Cross Sections and Intramolecular Isotope Effects in AB—HD Ion—Molecule Reactions

Abstract

Isotopic ion—molecule reactions producing ABH⁺ and ABD⁺ ions (AB=N₂, CO, O₂, and CO₂) when AB—HD mixtures are subjected to electron bombardment in the mass‐spectrometer ion source have been studied as a function of reactant ion velocity. Good agreement between the experimental and theoretical cross sections for secondary ion formation is obtained when both AB⁺—HD and HD⁺—AB interactions are taken as possible reaction paths. Ionization‐efficiency curves of the secondary ion products furnish supporting evidence for the assumed reaction mechanisms. Identification of reactant ions by ionization‐efficiency curves is not sufficient to establish the thermochemistry of the ion—molecule reaction; distributions of vibronic states produced by electron impact are also required. The vibrational population of excited reactant ions formed in the electron impact process has been estimated from the squares of the overlap integrals of respective ground and excited ionized states.

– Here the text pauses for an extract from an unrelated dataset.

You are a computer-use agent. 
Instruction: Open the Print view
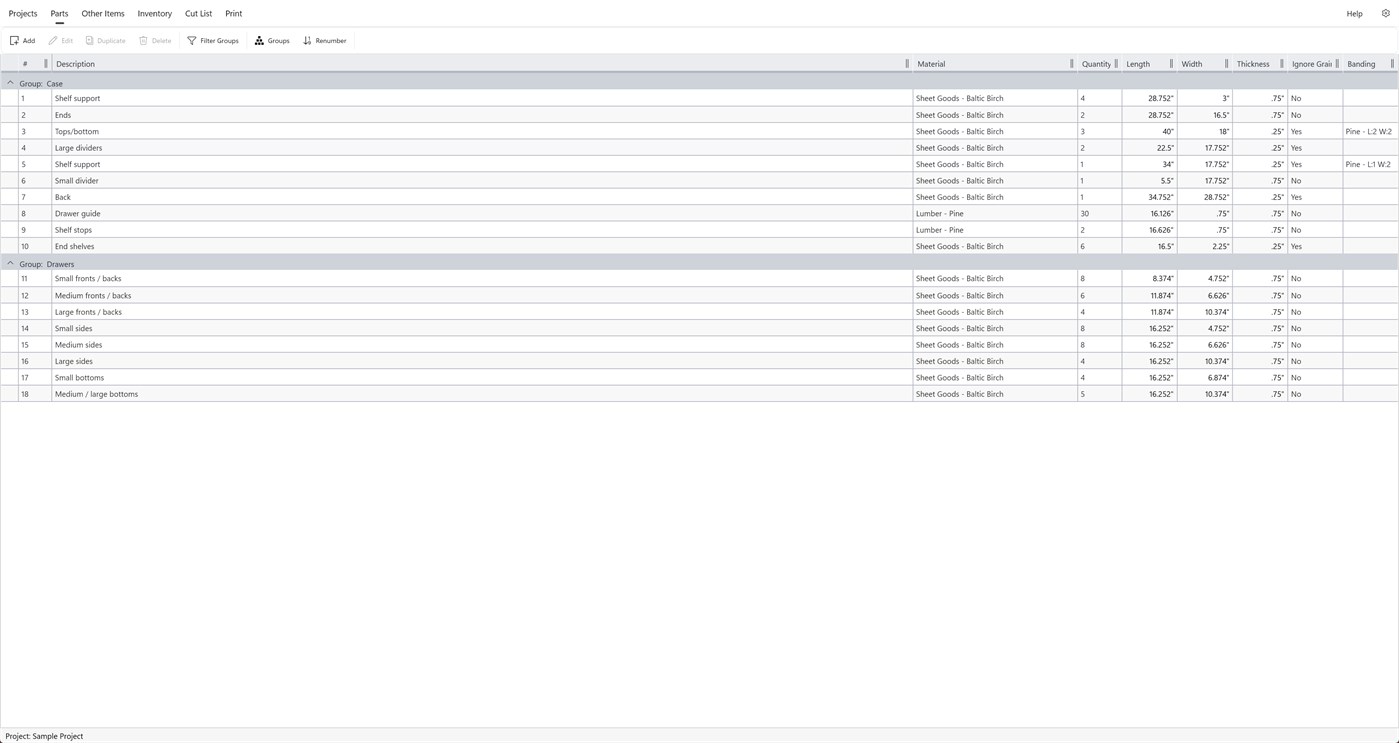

Data taken from published photoionization experiments were used to estimate the distribution of electronic excitation in the N₂⁺, CO⁺, and O₂⁺ reactant ions. This data served to better define the reactant ion species in the above ion—molecule interactions and aided in the analysis of energy transfer processes and intramolecular isotope effects in these reactions. Intramolecular isotope effects showed an increase in the ratio of ABH⁺/ABD⁺ with increasing reactant ion velocity. The isotope effects are described in terms of a unimolecular decomposition of the collision complex and ion or atom transfer mechanisms. The isotope effects indicate that atom transfer mechanisms are favored both in reactions of ions with high kinetic energy and in strongly exothermic reactions of relatively slow ions.